>> BEGIN Page text

Monday, February 8, 2010

What is a Church?

I suppose that you could ask 100 people that question and get 75 different answers. It is amazing that such a common word as church could have so many different meanings. What is even more astounding is when people have personal definitions to words. You could ask a person for a definition of the word church and you would hear something like “the church, to me, means…” as if words do not have any meaning or can change from person to person. Or the they may struggle to even answer the question because it is too deep to define. Could you imagine treating any other word like that? For example, if you asked someone to define the word car and then they say “the word car, means to me…” or “the word care is so deep that it has many meanings.” Wouldn’t you find that to be odd? Then, on the other extreme of defining words, some words are so familiar that we have never even considered what the word means. Sometimes we assume we know what the word means, but if we were asked to write a definition of the word, we would be at a loss. You may have gone to church your whole life, but never stopped to ask yourself, what is a church?
The English word church is found 80 times in the Bible and the word churches 37 times. Christians should understand a word that is found so many times in the Bible. The better question would be “what does God mean by church?” rather than the common question, “What does the word church mean to me.” When God inspired the writers of the New Testament to pen the very Words of God, what did God mean? When speaking of church, some refer to denominations, others to buildings and some say the church means every saved person on earth. What did God mean when He said church?


God could have used any word that He wanted to use. God was not short on vocabulary, so whatever word we find is the exact word God wanted to use. I really do not enjoy hearing preachers say “what Paul really meant to say was…” or “what would have been better to say…” rather “this is what God said.” The first time the word church is used is in Matthew 16:18 And I say also unto thee, That thou art Peter, and upon this rock I will build my church; and the gates of hell shall not prevail against it. The word church is the word ἐκκλησία, (ekklēsia) in Greek, which was the language the New Testament was originally penned. The word ἐκκλησία means a called assembly. However, in many popular lexicon’s and dictionaries, the modern usage of the word has been inserted into their definition. I am afraid that many people put more authority on the work of one man who authored a lexicon, than in God’s word. As I hope to point out, merely because a man is an authority on the language, does not make him beyond reproof.

>> END Page text

- _Tasks and exercises_
- A) In the post on the meaning of "church," how many times does the English word church appear in the Bible?
- B) Translate this sentence from the post on the meaning of "church" into Spanish: "God could have used any word that He wanted to use."

>> BEGIN Entries

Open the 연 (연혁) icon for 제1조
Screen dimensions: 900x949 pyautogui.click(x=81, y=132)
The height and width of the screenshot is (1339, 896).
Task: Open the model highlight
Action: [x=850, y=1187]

>> END Entries

- _Expected outputs_
- A) 80 times

- B) Dios pudo haber usado cualquier palabra que Él quisiera usar.